DamianEdwards opened this issue Nov 10, 2015 · 24 comments
Assignees

Comments

@DamianEdwards
Copy link
Member

Did some experiments comparing throughput of largish views (i.e. ~325 KB, browse http://www.msn.com and save "view source" as HTML/CSHTML file) in the SmurfLab.

The results show that serving large views via Razor in MVC 5 is not a huge drop from raw IIS static file serving, but MVC 6 is much slower than MVC 5 (6x). A quick look at the .NET memory counters shows a very high number of Gen 1 GCs taking place when serving from MVC 6 and a time in GC at ~15%.

Stack RPS % of IIS
IIS static file 3,549 100%
MVC 5 view in IIS 2,993 84%
MVC 6 view in Kestrel 495 14%
@Eilon Eilon added this to the 6.0.0-rc2 milestone Nov 10, 2015
@rynowak
Copy link
Member

rynowak commented Nov 11, 2015

Some allocation data for ~430 requests

image

The bulk of this is just coming from TagHelpers and related infrastructure. These issues are known, and are being worked on 👍

There's a significant contribution from SocketOutput in Kestrel which is also being worked on.

Removing TagHelper support leads you to a repro of #3196

@rynowak
Copy link
Member

rynowak commented Jan 11, 2016

With 2eb6cd6 - I can easily max out my 100mbit network with this scenario (no taghelpers) using about 4% CPU. We should rerun this on the benchmarking hardware w/without taghelpers.

@rynowak
Copy link
Member

rynowak commented Jan 26, 2016

Fixes here:
434da68
aspnet/Razor@1890950

I'm able to also max out my 100mbit network easily with the taghelpers version of this benchmark. We should remeasure.

@rynowak
Copy link
Member

rynowak commented Feb 4, 2016

We measured this again today with these fixes:

Stack RPS % of IIS
IIS static file 3,549 100%
MVC 5 view in IIS 2,993 84%
MVC 6 view without UrlResolutionTagHelper in Kestrel 2,701 76%
MVC 6 view with UrlResolutionTagHelper in Kestrel 649 (was 495) 18%

Without UrlResolutionTagHelper we max out the network card at 2701 rps. I suspect that we're doing something a little less efficient with chunking which could explain the delta between MVC5 and MVC6, but that change won't come from MVC.
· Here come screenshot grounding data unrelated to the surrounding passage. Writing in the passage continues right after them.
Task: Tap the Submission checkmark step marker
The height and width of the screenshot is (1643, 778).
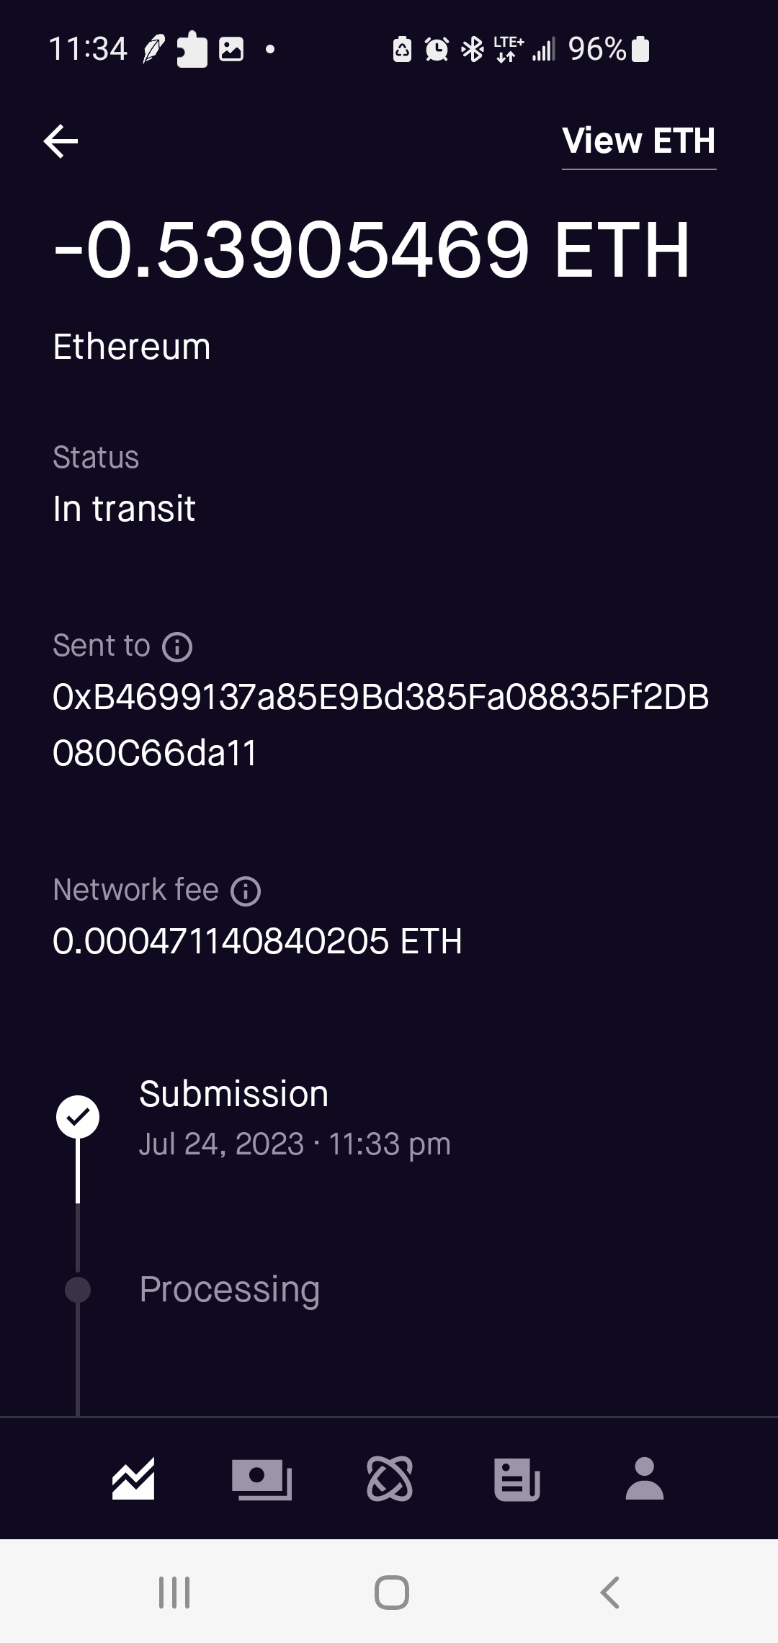Action: (x=78, y=1117)

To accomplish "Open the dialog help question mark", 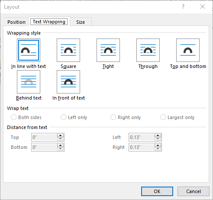I will (183, 6).
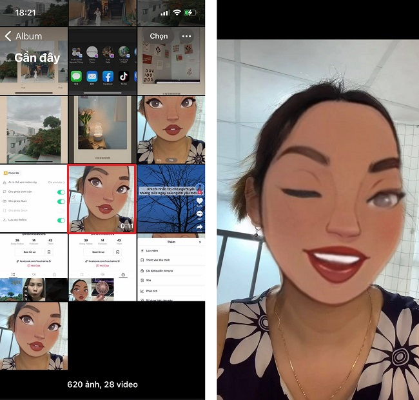Tap the comment bubble on blue tree video
The width and height of the screenshot is (419, 400).
(199, 214)
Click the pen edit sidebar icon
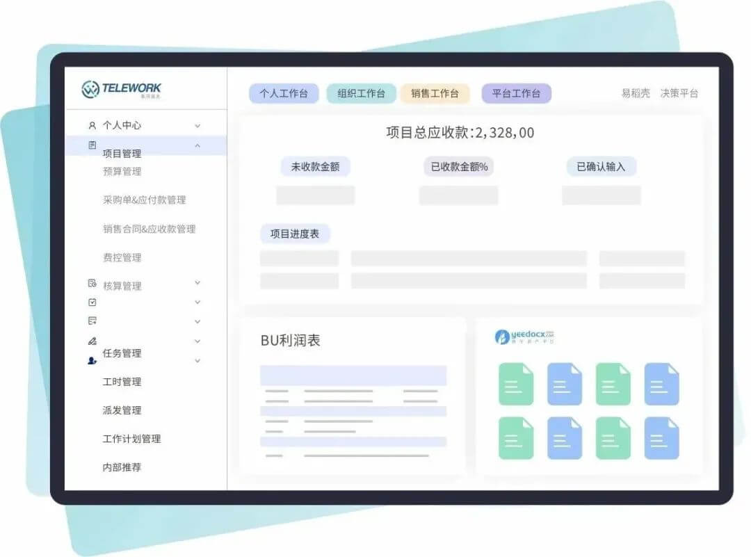The width and height of the screenshot is (751, 557). click(x=92, y=341)
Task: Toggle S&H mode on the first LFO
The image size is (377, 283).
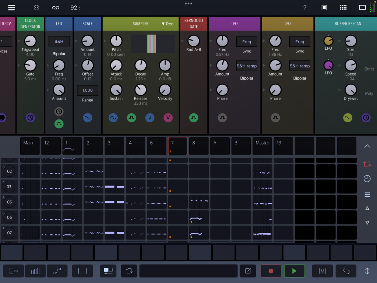Action: pos(59,41)
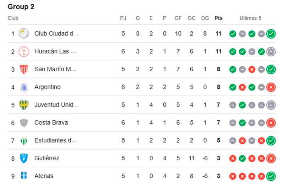Click the Group 2 heading

[21, 7]
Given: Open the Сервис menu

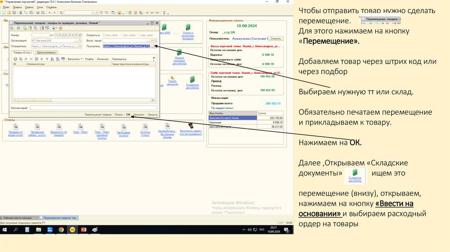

We're going to take further steps to mitigate the effects of UrlResolutionTagHelper since that's part of the default experience. See aspnet/Razor#684

@rynowak
Copy link
Member

rynowak commented Mar 30, 2016

Remeasuring this

Stack RPS % of IIS
IIS static file 3,549 100%
MVC 5 view in IIS 2,993 84%
MVC 6 view without TagHelpers in Kestrel 2,739 (1.09 gb/s) 76%
MVC 6 view with default settings in Kestrel 2,340 (0.93 gb/s) 66%

Best throughput was at 32 connections in wrk. We were able to push CPU and network near max. Suspect pushing further will require taking a look at chunking in Kestrel


Allocation data 3000 requests (TagHelpers disabled):
image

Allocation data 3000 requests (TagHelpers):
image

@rynowak
Copy link
Member

rynowak commented Mar 31, 2016

The only issue we're seeing now is large memory usage in the TagHelpers variant

image

I think there's an unexpectedly high number of view buffers in use per-page-load.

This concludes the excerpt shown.